Network administrators concerned about managing devices and ensuring security during the age of bring-your-own-device computing can find some efficient tools to use with Windows 8 — especially with the recent release of Windows 8.1.
Microsoft has responded to the challenges of BYOD by providing services that should help administrators with their frequently conflicting tasks of maintaining security while providing users with access to content and services from mobile devices. Several of Windows 8’s features for managing mobility should enhance productivity while helping to keep agency data secure.
1. Enable BYOD with Workplace Join.
Windows 8.1 gives IT administrators some relief in dealing with BYOD demands for access to enterprise resources. Workplace Join provides administrators the ability to grant access on a finer-grained basis. Windows 8 allowed domain access to a device on a yes-or-no basis.

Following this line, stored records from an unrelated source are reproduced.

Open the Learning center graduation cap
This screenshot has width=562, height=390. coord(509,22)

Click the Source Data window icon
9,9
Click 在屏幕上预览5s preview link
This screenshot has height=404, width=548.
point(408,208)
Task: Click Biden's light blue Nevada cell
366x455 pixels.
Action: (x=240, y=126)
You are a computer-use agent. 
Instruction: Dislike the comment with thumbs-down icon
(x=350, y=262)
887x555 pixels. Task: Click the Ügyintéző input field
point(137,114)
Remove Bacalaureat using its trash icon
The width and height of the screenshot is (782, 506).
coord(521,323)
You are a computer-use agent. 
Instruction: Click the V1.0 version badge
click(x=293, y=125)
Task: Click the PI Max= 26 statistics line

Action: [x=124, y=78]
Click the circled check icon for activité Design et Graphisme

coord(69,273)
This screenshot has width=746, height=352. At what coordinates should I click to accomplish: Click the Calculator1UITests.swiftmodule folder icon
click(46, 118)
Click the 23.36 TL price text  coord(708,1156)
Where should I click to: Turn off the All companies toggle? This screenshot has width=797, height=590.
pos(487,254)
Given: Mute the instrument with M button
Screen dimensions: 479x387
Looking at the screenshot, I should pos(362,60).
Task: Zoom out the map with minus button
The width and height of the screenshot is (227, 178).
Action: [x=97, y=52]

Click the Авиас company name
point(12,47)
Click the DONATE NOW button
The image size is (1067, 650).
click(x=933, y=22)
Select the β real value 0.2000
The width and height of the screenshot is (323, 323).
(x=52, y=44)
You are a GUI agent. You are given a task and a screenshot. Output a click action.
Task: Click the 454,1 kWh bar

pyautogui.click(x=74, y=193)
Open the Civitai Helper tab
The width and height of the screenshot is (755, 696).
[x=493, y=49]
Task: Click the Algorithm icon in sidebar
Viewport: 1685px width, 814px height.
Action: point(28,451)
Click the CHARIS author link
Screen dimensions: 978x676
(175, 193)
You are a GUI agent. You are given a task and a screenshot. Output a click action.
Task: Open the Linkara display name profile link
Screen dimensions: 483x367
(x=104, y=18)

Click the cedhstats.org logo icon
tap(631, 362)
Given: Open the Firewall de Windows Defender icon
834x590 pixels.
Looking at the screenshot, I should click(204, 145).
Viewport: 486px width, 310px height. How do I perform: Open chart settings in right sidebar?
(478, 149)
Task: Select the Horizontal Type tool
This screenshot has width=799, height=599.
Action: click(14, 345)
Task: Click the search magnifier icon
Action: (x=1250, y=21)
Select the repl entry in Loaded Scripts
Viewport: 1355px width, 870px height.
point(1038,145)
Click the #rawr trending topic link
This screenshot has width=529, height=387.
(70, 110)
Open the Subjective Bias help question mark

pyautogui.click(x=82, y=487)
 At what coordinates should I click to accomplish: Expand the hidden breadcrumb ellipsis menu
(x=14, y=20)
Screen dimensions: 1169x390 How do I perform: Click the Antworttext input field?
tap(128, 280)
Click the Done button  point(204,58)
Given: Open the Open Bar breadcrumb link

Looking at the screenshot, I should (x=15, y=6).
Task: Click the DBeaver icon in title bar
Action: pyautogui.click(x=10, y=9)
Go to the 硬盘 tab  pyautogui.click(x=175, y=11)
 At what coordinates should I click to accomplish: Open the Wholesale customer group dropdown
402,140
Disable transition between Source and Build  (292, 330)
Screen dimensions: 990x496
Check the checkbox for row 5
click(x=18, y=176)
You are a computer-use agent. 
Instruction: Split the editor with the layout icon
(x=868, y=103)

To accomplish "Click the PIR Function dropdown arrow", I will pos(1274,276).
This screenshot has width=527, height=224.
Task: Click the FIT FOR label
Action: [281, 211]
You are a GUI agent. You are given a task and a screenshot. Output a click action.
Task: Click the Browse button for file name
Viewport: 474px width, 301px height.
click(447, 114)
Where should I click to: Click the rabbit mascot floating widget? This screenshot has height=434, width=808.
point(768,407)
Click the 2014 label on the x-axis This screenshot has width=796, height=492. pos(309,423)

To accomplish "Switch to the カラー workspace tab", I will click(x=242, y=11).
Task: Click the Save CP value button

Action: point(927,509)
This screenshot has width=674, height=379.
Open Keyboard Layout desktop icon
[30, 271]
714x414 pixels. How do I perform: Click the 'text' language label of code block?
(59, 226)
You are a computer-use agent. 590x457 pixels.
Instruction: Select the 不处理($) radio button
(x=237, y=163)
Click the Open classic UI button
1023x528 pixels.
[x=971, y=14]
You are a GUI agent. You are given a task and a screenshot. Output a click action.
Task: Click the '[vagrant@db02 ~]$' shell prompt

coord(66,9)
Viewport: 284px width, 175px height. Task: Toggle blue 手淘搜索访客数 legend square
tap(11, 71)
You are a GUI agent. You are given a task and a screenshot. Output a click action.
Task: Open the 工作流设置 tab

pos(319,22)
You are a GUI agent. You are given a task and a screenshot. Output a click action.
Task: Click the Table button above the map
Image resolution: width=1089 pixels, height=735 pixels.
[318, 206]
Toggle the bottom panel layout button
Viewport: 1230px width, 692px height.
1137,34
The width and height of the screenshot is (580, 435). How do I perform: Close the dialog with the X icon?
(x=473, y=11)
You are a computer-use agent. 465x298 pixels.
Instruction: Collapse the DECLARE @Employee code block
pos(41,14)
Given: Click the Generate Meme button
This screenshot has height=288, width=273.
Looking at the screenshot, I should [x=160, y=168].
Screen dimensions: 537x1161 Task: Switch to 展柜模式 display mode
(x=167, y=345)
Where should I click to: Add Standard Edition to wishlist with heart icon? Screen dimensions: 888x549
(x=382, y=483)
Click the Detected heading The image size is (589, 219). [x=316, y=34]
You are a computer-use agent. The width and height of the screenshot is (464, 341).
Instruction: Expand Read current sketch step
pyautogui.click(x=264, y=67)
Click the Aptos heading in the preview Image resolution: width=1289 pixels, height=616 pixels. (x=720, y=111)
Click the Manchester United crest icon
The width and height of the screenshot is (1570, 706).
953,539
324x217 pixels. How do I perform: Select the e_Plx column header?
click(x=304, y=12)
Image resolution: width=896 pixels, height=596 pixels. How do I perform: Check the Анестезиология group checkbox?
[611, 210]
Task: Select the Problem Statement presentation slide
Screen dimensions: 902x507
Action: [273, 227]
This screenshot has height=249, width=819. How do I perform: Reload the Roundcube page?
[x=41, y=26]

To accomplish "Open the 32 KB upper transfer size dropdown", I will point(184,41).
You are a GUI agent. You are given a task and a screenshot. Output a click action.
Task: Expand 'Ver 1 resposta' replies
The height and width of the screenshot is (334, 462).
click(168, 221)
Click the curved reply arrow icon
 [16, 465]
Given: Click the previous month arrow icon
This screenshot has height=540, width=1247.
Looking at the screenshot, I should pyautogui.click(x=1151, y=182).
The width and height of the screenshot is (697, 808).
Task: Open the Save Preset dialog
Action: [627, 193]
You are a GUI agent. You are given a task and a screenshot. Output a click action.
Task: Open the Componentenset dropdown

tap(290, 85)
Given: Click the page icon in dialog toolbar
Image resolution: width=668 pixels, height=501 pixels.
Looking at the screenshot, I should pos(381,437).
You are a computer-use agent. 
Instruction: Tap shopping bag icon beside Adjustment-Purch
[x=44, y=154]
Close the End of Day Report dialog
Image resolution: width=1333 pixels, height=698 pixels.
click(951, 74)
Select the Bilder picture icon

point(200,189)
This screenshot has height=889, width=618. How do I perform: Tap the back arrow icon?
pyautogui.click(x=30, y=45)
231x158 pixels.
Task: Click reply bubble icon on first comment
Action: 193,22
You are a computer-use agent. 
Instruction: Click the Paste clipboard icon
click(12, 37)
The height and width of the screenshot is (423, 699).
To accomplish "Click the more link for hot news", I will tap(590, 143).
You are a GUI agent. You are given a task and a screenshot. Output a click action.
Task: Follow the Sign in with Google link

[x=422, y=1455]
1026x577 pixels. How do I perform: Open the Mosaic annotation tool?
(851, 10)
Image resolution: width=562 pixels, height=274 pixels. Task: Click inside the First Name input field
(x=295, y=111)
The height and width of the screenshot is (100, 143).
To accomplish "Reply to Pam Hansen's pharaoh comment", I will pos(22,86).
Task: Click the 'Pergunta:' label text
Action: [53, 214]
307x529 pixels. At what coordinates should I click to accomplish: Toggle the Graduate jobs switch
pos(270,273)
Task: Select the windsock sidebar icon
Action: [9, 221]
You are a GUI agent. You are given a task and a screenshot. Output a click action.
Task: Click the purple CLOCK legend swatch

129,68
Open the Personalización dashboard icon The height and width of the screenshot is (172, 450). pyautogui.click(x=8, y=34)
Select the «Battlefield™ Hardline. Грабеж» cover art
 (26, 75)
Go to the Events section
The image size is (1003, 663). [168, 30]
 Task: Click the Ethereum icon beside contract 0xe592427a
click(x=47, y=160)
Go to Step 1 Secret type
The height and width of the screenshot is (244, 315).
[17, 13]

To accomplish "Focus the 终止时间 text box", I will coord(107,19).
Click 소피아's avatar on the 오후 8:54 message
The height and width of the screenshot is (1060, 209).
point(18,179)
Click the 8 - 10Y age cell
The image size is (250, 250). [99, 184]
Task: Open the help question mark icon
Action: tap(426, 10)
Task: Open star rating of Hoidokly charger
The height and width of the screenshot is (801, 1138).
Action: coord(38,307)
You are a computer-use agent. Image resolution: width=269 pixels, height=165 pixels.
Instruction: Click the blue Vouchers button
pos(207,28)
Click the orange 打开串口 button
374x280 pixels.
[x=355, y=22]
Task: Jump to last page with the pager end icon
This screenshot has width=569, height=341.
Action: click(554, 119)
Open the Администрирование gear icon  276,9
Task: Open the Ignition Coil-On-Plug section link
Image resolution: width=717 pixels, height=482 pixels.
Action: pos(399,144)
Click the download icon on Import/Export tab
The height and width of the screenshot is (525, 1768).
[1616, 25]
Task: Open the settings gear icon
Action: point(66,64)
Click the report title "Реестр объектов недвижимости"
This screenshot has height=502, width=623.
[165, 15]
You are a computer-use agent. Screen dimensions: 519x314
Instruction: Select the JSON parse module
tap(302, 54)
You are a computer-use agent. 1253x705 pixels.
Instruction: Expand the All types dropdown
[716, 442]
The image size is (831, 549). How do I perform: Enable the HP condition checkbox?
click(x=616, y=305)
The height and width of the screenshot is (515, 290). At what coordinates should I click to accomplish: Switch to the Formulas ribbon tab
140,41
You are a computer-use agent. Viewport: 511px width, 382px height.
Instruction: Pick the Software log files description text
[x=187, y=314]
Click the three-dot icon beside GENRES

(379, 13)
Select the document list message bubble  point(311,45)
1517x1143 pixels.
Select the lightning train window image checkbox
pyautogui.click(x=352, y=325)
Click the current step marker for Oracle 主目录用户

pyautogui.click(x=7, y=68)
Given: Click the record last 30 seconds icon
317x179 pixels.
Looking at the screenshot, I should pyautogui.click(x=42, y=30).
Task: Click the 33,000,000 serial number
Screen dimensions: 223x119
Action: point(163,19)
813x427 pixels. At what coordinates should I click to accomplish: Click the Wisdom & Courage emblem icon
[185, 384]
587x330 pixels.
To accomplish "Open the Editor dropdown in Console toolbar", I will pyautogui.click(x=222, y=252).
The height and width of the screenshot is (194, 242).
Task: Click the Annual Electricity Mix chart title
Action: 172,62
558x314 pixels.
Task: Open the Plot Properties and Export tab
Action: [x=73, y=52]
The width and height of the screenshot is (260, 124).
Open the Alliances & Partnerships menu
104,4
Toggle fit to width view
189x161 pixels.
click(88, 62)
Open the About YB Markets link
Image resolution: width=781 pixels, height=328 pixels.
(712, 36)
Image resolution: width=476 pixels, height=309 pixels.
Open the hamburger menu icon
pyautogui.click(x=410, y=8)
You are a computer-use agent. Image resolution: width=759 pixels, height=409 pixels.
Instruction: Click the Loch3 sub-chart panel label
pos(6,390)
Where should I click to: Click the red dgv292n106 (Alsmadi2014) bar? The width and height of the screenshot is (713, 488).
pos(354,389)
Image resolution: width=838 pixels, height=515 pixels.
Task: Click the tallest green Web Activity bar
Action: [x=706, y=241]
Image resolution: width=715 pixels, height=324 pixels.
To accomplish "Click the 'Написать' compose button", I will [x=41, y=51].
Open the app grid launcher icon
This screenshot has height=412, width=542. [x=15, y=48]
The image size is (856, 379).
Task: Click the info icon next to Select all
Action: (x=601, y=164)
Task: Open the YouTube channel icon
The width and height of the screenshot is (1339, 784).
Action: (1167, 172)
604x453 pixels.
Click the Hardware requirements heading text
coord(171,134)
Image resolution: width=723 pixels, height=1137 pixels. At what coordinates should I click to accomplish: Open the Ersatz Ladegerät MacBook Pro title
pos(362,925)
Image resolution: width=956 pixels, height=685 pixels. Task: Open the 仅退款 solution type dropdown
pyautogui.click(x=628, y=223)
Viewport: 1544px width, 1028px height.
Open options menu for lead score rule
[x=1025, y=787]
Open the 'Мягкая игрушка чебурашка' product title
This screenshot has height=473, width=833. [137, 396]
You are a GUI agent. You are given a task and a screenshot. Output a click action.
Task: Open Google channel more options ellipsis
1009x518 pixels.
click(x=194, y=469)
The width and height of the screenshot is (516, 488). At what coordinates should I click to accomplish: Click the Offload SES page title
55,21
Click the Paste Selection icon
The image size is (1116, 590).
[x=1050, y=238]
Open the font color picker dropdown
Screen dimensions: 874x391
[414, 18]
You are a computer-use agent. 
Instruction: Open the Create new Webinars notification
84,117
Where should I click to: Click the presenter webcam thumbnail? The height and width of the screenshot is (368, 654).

Workplace Join lets IT grant access to specific resources and services.
Registering a device for Workplace Join makes it a known device and enables seamless second-factor authentication for a single-sign-on user experience. This also gives IT the ability to enforce governance parameters on the device. Workplace Join works with the Device Registration Service that is included with the Active Directory Federation Role in Windows Server 2012 R2, which provides a device object in Active Directory and sets a certificate on the consumer device that is used to represent the device identity.
2. Provide synchronization with Work Folders.
Users can enhance their productivity by using the Work Folders feature of Windows 8.1, which provides a synchronization service. Work Folders enable users to store local copies of their work on a personal PC or mobile device, while enjoying automatic syncing with file servers in the corporate environment. As with Workplace Join, Work Folders requires Windows Server 2012 R2.
3. Protect corporate data with Remote Business Data Removal.
IT administrators can add an extra layer of protection with the Remote Business Data Removal feature of Windows 8.1. As the name implies, IT can use the feature to wipe data from a distance. Perhaps more important, an admin can use the feature to remove data selectively. IT can remotely remove corporate data, while leaving personal files.
The feature works through a client-server mechanism in which data is marked as being corporate and is encrypted. Later, data can be made inaccessible or be removed completely.
4. Set policies with Configuration Manager.
Windows 8 is now supported by System Center 2012 Configuration Manager SP1. IT can take advantage of Configuration Manager to set polices for corporate compliance and control, and to create user-based and device-based rules for accessing resources.
5. Enhance after-hours and weekend productivity with Windows To Go.
IT administrators can make life easier — and more productive — for mobile users through use of the Windows To Go feature of Windows 8, which enables an admin to place a complete Windows 8 image onto a bootable USB drive. A user can use the USB to transform any Windows 7 or Windows 8 computer into their own machine — which also helps to ensure data protection and compliance.